The problem: Look through the records and copy every line in which "word" appears.

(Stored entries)
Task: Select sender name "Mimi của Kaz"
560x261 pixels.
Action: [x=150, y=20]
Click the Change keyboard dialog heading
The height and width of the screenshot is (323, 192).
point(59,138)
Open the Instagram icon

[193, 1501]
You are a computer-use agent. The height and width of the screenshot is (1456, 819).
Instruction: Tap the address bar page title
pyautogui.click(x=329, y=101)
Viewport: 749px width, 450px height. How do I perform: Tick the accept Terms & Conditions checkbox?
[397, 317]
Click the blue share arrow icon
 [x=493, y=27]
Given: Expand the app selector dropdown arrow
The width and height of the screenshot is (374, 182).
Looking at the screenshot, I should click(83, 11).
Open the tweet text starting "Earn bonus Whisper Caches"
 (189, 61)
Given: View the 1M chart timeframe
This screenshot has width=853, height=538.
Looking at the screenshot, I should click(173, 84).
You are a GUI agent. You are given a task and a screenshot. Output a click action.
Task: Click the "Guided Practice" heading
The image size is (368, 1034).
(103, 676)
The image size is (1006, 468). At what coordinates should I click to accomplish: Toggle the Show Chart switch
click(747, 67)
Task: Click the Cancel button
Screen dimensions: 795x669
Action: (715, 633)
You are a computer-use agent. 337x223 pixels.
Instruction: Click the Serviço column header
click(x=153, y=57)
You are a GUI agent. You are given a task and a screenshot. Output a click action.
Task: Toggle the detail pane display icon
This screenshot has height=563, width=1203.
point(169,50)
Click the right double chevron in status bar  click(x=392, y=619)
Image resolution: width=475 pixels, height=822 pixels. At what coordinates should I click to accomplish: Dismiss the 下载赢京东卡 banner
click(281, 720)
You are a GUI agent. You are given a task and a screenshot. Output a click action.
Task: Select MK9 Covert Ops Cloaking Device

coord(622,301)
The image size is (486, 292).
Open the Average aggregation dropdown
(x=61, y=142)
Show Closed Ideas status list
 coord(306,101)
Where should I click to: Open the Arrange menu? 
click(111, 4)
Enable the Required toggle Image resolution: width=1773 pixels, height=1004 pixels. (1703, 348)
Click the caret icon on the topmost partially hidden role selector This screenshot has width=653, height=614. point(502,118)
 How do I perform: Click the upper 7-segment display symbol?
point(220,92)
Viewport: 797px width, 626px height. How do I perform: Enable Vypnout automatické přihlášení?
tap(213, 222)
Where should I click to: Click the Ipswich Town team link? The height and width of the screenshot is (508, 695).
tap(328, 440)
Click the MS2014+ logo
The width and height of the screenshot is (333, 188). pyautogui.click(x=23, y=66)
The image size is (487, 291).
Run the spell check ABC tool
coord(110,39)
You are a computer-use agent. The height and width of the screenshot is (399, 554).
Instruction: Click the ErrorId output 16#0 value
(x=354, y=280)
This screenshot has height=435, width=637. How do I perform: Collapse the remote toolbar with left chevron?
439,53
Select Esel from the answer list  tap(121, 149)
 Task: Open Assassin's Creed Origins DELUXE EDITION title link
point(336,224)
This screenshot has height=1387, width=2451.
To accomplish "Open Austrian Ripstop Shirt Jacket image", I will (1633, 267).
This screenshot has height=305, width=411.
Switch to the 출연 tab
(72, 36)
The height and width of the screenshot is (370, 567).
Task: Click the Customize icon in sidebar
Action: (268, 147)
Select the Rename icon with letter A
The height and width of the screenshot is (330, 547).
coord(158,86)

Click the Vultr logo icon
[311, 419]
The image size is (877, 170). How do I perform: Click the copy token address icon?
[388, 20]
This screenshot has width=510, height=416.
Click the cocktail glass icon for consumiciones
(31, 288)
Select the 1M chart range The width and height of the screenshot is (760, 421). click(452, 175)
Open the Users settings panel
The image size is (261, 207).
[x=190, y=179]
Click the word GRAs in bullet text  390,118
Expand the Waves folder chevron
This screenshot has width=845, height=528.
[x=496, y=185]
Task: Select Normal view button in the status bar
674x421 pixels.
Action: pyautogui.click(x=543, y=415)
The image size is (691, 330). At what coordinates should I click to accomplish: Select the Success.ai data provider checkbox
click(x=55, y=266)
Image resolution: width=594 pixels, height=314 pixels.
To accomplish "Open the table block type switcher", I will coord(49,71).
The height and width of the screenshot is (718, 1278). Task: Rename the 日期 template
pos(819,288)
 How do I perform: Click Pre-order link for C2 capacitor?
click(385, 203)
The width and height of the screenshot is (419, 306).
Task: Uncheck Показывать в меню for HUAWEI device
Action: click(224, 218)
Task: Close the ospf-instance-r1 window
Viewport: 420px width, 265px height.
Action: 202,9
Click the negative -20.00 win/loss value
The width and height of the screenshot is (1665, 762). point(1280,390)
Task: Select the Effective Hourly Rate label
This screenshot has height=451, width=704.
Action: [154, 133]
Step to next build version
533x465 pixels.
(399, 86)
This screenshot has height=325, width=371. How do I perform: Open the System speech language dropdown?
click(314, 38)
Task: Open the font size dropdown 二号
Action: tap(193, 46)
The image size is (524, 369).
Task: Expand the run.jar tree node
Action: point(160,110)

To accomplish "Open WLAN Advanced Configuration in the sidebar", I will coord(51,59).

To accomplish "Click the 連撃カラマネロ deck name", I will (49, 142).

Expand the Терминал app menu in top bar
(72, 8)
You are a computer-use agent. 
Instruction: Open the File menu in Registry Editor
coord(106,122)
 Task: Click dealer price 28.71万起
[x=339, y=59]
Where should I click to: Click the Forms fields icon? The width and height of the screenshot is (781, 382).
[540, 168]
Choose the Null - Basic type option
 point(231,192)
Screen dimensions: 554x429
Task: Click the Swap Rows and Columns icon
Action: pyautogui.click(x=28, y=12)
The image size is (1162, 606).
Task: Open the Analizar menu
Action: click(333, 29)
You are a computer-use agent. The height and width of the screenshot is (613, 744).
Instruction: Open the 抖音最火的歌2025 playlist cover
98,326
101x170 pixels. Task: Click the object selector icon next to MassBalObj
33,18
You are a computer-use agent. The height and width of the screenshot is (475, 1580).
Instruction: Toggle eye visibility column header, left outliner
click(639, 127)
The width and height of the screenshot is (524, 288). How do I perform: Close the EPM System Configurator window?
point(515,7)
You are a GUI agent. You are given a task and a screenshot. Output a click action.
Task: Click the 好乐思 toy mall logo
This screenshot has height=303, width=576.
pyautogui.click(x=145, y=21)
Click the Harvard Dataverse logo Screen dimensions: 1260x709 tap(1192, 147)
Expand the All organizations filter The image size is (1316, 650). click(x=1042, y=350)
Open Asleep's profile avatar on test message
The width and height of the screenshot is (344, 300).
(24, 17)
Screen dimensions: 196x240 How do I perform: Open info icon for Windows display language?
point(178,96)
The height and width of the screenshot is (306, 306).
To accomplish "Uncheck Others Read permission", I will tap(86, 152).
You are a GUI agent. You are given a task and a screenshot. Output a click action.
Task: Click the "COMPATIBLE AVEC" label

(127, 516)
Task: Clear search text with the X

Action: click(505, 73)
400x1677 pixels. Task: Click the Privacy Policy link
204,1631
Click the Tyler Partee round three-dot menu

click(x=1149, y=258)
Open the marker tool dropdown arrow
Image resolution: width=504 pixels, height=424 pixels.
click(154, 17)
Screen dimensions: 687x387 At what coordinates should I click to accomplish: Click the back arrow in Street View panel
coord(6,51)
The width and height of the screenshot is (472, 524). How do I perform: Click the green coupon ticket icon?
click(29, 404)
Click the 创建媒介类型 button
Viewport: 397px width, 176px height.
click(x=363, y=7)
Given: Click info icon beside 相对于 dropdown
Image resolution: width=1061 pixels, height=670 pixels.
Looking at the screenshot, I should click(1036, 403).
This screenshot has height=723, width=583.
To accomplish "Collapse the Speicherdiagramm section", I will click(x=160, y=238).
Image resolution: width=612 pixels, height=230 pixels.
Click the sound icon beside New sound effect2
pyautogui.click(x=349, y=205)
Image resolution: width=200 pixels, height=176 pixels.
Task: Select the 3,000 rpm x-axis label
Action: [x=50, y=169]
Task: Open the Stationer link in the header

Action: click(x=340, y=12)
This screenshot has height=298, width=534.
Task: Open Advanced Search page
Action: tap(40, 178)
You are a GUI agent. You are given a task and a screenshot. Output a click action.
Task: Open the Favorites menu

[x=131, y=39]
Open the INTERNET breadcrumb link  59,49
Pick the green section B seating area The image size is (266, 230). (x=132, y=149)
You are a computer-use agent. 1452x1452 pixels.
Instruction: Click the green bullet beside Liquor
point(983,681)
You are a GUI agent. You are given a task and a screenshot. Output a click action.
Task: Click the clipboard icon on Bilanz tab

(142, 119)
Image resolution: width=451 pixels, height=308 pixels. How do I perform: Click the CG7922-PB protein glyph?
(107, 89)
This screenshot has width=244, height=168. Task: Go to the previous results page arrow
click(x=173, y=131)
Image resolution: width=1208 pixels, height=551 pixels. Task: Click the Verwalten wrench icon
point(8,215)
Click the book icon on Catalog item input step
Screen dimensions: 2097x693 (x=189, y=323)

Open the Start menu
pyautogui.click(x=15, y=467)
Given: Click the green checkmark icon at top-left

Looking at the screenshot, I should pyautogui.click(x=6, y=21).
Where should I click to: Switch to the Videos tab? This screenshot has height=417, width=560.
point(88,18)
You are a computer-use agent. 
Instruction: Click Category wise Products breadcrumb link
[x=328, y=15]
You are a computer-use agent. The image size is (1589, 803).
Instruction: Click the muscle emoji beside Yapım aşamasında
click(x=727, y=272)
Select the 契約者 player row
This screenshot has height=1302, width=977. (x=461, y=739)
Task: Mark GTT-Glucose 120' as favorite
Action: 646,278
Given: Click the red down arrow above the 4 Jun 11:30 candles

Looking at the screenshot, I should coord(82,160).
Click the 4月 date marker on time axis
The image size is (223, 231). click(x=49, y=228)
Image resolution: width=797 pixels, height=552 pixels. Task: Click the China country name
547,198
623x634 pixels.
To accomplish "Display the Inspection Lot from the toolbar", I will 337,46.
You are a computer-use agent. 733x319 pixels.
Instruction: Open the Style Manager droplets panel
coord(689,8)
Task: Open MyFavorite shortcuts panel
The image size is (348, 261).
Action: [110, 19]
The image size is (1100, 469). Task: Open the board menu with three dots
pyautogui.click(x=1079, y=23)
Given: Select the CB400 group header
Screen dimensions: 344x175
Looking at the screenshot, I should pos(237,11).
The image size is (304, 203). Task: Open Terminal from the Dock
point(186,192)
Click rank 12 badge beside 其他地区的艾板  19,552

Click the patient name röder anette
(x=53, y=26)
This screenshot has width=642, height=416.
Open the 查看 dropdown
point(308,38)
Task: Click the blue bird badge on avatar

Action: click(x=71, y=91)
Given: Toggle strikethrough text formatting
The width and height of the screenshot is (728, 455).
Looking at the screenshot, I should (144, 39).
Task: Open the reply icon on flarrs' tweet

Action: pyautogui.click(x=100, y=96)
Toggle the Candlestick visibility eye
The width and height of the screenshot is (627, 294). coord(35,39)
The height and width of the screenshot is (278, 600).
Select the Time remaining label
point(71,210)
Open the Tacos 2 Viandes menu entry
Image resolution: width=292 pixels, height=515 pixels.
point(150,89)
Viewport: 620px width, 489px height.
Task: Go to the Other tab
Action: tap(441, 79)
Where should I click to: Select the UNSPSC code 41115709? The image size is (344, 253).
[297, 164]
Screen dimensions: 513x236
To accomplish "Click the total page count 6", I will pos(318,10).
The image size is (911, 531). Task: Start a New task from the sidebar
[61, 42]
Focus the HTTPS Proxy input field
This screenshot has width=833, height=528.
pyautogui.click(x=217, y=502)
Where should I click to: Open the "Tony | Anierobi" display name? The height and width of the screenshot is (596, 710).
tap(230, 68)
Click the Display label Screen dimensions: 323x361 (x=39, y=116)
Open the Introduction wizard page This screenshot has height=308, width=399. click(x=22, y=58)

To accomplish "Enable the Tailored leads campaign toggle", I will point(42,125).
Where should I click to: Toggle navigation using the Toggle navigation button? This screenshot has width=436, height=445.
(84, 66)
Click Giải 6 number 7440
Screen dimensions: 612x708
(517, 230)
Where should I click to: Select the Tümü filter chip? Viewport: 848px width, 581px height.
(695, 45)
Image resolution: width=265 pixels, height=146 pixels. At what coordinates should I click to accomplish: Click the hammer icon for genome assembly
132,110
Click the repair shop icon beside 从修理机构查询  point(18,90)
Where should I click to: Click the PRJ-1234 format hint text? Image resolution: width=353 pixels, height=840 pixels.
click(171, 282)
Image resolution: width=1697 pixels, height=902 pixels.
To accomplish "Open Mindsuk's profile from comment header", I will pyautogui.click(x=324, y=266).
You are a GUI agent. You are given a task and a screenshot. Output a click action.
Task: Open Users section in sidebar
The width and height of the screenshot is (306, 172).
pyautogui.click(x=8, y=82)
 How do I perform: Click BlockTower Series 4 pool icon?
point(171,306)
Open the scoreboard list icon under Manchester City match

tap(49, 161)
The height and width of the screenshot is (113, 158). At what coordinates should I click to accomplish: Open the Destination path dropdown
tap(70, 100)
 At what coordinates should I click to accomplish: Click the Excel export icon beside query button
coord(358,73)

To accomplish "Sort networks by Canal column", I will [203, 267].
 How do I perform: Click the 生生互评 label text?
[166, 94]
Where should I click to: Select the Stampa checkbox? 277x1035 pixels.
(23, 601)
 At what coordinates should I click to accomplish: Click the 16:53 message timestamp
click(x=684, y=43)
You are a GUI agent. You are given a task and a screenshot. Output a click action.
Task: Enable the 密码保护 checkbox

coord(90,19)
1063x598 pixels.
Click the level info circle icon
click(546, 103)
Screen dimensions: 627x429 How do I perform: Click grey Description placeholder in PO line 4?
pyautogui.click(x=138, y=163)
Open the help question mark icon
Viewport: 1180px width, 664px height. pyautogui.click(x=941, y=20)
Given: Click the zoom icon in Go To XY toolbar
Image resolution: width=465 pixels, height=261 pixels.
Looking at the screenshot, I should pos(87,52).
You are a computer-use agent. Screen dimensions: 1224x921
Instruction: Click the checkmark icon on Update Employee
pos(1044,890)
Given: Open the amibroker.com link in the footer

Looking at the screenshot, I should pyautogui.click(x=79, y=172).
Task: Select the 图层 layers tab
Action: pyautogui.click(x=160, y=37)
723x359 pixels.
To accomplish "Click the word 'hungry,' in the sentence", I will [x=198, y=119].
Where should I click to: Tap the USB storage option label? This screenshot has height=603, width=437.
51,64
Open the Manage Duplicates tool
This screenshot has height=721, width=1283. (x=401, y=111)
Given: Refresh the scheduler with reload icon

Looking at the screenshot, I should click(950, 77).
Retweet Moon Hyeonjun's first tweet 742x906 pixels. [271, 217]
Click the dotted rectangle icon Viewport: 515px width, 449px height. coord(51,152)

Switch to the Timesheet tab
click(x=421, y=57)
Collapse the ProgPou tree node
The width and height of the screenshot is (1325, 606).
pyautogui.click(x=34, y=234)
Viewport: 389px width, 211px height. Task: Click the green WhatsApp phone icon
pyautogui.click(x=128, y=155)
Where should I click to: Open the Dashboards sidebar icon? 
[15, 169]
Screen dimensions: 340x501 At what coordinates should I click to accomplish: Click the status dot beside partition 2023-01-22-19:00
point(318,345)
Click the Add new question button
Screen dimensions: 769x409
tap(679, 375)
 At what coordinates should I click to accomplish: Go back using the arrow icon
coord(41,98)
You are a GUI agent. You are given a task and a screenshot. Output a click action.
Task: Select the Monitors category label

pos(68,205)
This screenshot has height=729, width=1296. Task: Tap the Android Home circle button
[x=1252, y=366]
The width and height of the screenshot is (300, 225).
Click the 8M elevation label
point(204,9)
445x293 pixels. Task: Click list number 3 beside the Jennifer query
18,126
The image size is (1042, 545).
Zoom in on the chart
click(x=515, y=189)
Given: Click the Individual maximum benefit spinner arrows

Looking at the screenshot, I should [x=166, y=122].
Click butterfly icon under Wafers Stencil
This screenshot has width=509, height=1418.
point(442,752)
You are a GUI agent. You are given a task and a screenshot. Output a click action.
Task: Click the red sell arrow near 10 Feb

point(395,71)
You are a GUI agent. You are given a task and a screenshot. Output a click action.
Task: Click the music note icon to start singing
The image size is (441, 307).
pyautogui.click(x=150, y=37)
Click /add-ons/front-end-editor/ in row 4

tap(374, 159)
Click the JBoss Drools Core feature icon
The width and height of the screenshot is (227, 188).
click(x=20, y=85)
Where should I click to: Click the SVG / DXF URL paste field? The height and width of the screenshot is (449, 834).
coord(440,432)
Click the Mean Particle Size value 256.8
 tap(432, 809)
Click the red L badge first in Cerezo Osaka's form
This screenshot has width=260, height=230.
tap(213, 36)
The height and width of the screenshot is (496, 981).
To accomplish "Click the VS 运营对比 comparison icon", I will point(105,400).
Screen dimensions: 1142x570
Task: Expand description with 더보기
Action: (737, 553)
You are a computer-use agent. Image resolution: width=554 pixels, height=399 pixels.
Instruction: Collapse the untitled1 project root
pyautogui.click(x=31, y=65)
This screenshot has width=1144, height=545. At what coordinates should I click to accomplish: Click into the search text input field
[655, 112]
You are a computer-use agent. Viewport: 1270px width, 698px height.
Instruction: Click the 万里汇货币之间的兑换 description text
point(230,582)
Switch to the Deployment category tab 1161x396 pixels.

Reply:
Click the word GRAs in bullet text  390,118
To accomplish "Click the word 'hungry,' in the sentence", I will [x=198, y=119].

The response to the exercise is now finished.